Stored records
★ ★ ★ ★ ★ ★ ★

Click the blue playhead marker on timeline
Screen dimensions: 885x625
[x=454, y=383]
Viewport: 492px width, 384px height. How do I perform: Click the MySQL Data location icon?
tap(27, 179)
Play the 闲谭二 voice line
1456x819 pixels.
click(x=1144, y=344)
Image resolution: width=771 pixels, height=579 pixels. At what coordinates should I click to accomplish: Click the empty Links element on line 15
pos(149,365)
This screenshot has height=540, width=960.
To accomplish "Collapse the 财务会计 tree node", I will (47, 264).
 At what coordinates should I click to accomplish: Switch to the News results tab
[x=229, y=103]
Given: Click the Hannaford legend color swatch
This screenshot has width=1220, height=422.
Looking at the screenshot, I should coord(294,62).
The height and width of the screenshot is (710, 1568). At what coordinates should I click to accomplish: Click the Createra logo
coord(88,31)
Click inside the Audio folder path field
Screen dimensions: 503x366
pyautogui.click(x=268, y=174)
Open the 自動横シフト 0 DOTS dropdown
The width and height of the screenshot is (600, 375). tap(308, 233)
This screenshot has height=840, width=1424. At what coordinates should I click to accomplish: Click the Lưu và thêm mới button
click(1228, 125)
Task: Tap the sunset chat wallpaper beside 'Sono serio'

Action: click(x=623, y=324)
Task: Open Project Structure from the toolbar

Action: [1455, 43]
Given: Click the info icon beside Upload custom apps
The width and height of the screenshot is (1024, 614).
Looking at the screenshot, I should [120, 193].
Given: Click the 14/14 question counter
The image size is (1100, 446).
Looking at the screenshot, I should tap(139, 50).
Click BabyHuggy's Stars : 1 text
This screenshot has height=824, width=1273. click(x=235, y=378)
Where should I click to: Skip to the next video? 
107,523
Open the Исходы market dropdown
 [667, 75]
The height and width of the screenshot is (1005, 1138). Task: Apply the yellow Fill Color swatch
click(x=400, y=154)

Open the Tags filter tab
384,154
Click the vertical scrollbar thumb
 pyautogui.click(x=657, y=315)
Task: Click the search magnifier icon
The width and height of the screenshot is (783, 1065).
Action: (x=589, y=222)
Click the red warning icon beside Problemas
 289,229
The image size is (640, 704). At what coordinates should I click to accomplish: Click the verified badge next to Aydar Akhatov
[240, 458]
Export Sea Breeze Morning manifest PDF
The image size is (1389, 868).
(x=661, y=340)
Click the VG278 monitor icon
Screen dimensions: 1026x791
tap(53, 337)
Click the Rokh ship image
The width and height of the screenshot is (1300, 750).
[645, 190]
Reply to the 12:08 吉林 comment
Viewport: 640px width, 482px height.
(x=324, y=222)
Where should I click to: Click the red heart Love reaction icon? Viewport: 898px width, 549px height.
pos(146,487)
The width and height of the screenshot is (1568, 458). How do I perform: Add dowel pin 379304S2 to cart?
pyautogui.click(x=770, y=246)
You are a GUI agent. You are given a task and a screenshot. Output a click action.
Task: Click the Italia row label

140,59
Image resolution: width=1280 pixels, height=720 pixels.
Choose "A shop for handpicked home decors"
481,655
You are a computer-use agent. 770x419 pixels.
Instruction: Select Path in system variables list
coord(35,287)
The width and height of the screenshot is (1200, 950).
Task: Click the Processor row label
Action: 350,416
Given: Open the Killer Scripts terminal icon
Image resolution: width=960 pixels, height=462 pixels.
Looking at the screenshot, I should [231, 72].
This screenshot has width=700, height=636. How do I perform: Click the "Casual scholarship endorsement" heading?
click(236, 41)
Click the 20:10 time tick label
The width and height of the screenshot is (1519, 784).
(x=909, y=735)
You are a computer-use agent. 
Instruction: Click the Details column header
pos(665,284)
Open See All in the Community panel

★ ★ ★ ★ ★ ★ ★

_Your task_: Search the data above for the string "agent" and return every line that has it.

_The answer_:
You are a GUI agent. You are given a task and a screenshot. Output a click action.
You are a computer-use agent. 770x419 pixels.
You are a computer-use agent. 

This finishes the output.